__Extract to read__:

The high cost of treatment for alcohol or drug abuse is one of the biggest obstacles you may face when taking your first step toward recovery. But think of it this way, how much is your dependence on alcohol or drugs costing you? Which is a greater price to pay–maintaining the addiction or being treated for it?

The High Cost of Alcoholism and Drug Addiction

A chronic substance abuser may spend tens of thousands of dollars a year on a drug or alcohol habit. And without treatment, those costs accumulate year after year as the abuse continues. Treatment, in contrast, typically lasts for three to six months.

Here are the estimated costs of five years of substance abuse:

Methamphetamine- A chronic “meth” user pays $50 a day on average. That’s over $90,000.
Alcohol – An alcoholic paying $20 a day for beer or inexpensive liquor will spend $36,500, not including the cost of bar tabs or over-the-top party weekends.
Heroin – Heroin may be a less expensive alternative to prescription painkillers, but it’s still quite costly. A heroin addict who spends $100 a day to support his habit will spend $182,500.

Extend these costs to ten years, and the expense becomes even more astonishing. People who abuse cocaine or prescription pain medications often pay many times more than the amounts listed above to support their habits.
And these estimated costs don’t include the cost of lost wages, hospital stays, minor medical issues, and fines for driving under the influence of drugs or alcohol. Also addicts are more likely to get sick, have more infections, and need medical attention more often than people who are not substance abusers. (An estimated 30-70 percent of emergency room visits are related to alcohol use, and more than half of all drug abusers in the US are treated in emergency room each year.)

The Price Tag on Rehab

Yes, rehab and treatment is expensive, and private health insurers do not cover all the costs. Paying for rehab is often done by using health insurance, private pay plans, financing, and assistance from family and other resources available to the client. There are three major facets to successfully treating alcohol or drug abuse, each of which costs several thousand dollars.
Detoxification- Eight days of medically supervised detox at $500 a day is $4,000.
Inpatient Treatment.- Cost varies enormously, depending on the facility location and amenities. The average for a 30- to 90-day program is $15,000 a month
Intensive Outpatient Treatment (IOP)- Prices range from $2000 to as much as $100,000, depending on the facility location and amenities. The average cost is about $2,500 per month, and programs typically run between two and six months The average cost then for two months of outpatient treatment is about $5,000 and $15,000 for a six-month program.

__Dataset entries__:
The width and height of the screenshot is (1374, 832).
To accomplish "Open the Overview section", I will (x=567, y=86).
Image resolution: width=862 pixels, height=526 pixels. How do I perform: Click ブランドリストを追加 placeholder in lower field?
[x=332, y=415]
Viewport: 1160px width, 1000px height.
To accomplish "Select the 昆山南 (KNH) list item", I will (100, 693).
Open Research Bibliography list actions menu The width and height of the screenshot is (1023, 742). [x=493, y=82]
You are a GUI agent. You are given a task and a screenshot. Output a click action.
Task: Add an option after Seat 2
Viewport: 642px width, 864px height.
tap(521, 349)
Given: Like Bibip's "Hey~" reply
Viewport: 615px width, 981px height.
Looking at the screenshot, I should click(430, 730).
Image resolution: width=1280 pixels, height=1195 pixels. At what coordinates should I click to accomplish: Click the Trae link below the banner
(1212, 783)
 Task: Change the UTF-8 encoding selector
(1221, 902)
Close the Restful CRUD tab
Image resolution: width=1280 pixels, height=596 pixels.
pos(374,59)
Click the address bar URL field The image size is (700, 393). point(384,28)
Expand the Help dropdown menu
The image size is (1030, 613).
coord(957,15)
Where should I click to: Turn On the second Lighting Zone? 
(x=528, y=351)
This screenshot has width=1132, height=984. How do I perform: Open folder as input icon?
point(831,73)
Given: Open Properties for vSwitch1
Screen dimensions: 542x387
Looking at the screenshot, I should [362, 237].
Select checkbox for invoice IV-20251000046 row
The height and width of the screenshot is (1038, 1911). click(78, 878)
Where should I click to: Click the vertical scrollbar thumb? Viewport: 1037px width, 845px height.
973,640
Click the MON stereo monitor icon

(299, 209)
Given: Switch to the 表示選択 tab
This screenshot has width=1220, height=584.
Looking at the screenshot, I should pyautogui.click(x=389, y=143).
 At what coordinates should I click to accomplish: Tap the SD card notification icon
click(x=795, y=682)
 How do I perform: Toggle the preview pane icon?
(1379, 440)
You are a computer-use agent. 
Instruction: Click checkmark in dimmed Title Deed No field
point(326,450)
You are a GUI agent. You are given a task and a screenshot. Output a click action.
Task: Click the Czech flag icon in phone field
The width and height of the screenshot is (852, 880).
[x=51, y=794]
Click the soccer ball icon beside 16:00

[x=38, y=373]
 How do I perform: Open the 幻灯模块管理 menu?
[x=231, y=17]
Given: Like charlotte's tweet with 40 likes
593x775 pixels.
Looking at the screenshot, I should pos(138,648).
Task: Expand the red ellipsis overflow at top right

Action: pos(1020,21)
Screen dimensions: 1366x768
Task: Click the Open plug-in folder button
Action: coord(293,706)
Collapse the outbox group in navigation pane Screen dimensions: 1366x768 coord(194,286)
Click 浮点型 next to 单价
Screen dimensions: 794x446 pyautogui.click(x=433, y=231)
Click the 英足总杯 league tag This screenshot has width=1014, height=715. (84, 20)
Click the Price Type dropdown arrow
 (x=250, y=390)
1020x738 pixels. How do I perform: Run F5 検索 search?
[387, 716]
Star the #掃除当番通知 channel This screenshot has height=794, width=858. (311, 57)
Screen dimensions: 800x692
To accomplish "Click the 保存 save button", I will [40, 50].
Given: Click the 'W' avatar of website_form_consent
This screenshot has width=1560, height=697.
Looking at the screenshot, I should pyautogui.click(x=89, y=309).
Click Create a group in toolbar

__Task item 1__:
Please repeat the part of the addiction-cost passage starting with "A chronic substance" and going on through "over-the-top party weekends.".
__Task item 2__:
According to the addiction-cost passage, what does eight days of medically supervised detox cost?
__Task item 3__:
Turn the paragraph of the addiction-cost passage that opens with "And these estimated costs don't include" into a short list that keeps its main facts.
The data above stand apart from the addiction-cost passage.

__Expected output 1__:
A chronic substance abuser may spend tens of thousands of dollars a year on a drug or alcohol habit. And without treatment, those costs accumulate year after year as the abuse continues. Treatment, in contrast, typically lasts for three to six months.

Here are the estimated costs of five years of substance abuse:

Methamphetamine- A chronic “meth” user pays $50 a day on average. That’s over $90,000.
Alcohol – An alcoholic paying $20 a day for beer or inexpensive liquor will spend $36,500, not including the cost of bar tabs or over-the-top party weekends.

__Expected output 2__:
Eight days of medically supervised detox at $500 a day costs $4,000.

__Expected output 3__:
- The estimated costs leave out lost wages, hospital stays, minor medical issues, and fines for driving under the influence.
- Addicts get sick more often, have more infections, and need medical attention more than non-abusers.
- An estimated 30–70 percent of emergency room visits are related to alcohol use.
- More than half of all US drug abusers are treated in an emergency room each year.